Written request:
Rewrite the records below with "Screen dimensions" changed to "Display size" and everything else unchanged. Leave out the pictures.
## START Recorded data
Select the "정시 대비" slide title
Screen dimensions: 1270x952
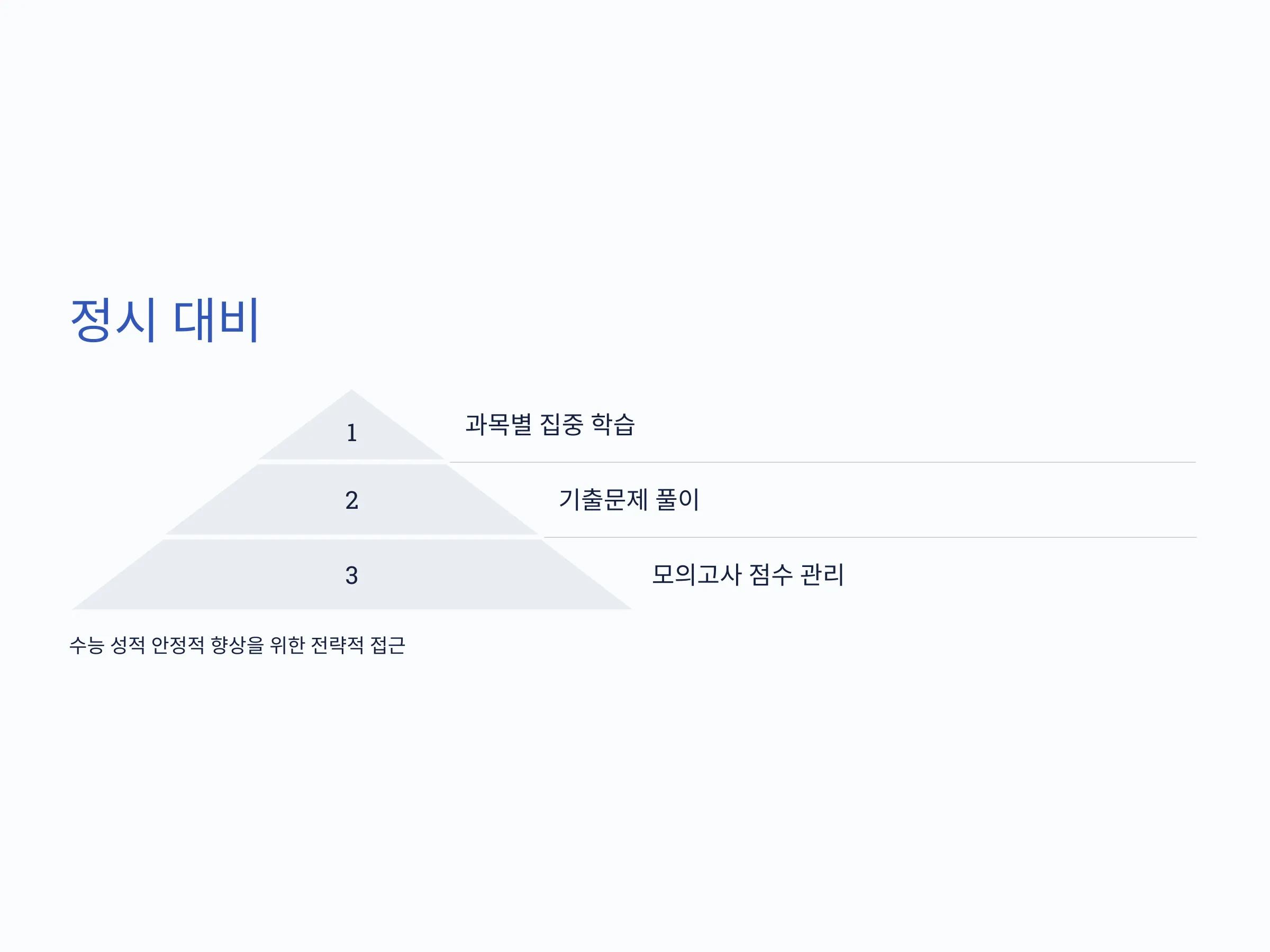165,319
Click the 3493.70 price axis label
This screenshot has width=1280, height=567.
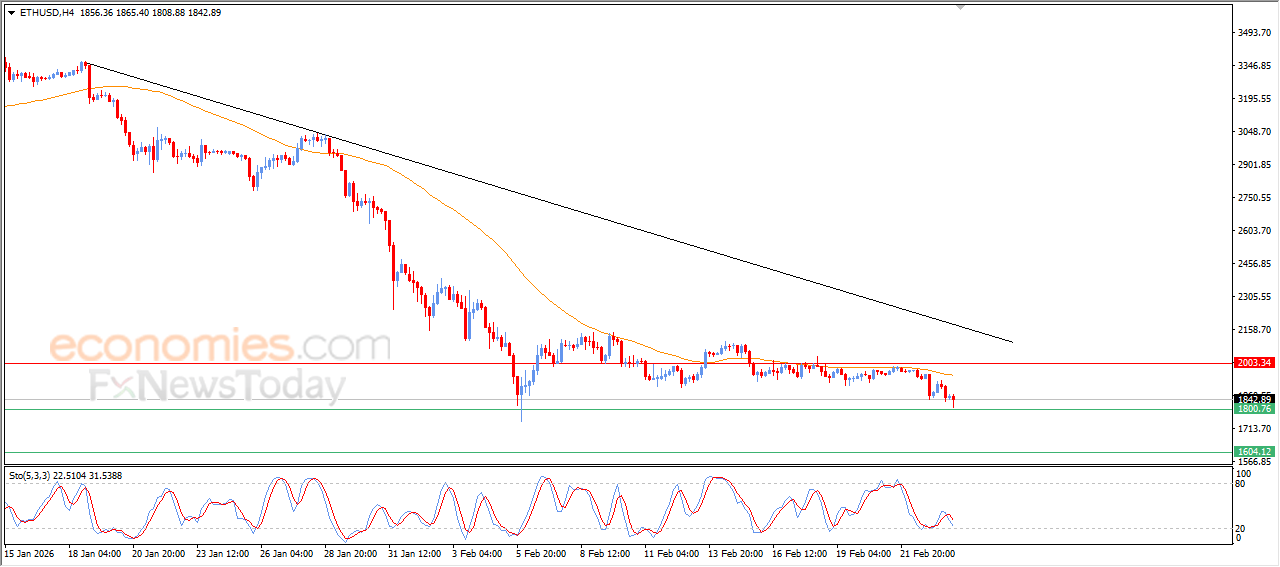tap(1253, 33)
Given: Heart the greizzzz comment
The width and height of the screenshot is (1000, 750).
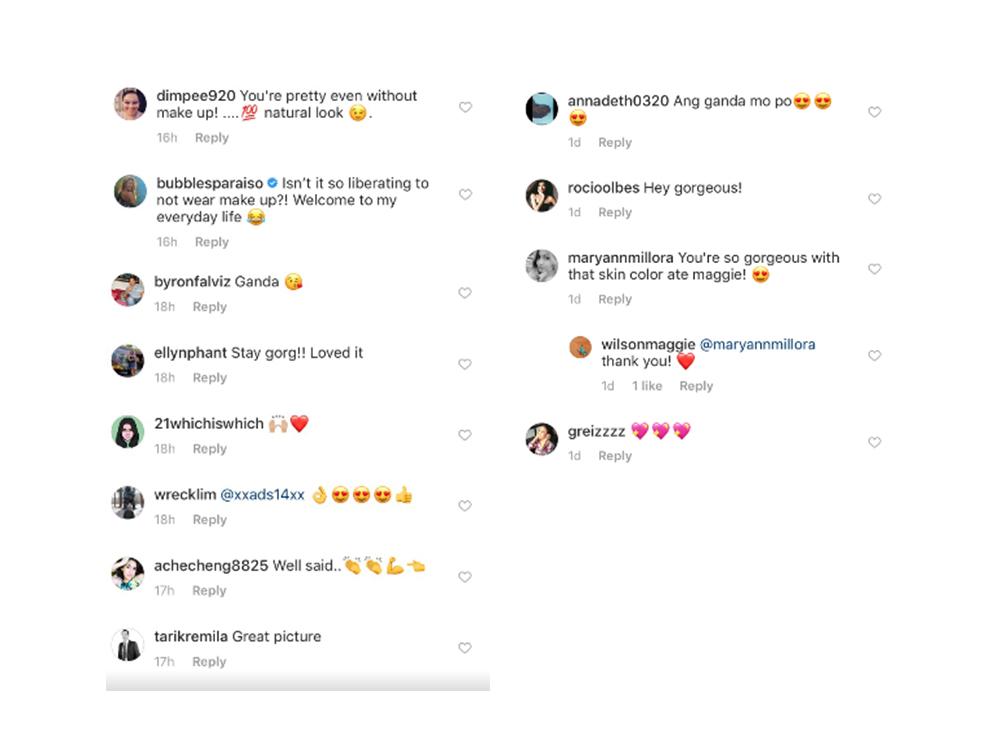Looking at the screenshot, I should (x=874, y=442).
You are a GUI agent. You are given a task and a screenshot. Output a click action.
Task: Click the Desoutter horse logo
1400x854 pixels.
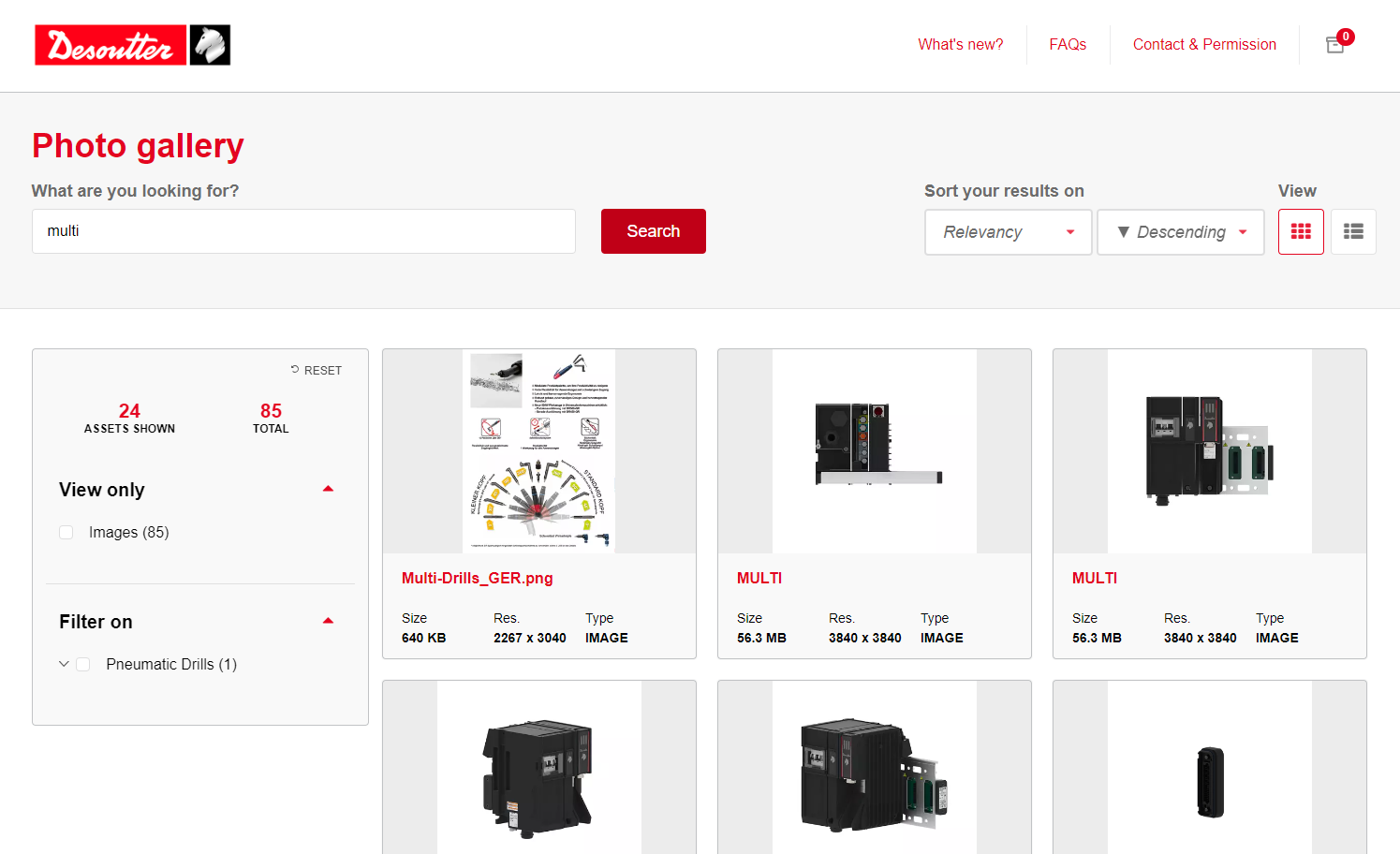tap(210, 44)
## END Recorded data
Exercise solution:
Select the "정시 대비" slide title
Display size: 1270x952
165,319
Click the 3493.70 price axis label
This screenshot has width=1280, height=567.
tap(1253, 33)
Given: Heart the greizzzz comment
The width and height of the screenshot is (1000, 750).
Looking at the screenshot, I should (x=874, y=442).
You are a GUI agent. You are given a task and a screenshot. Output a click action.
Task: Click the Desoutter horse logo
1400x854 pixels.
tap(210, 44)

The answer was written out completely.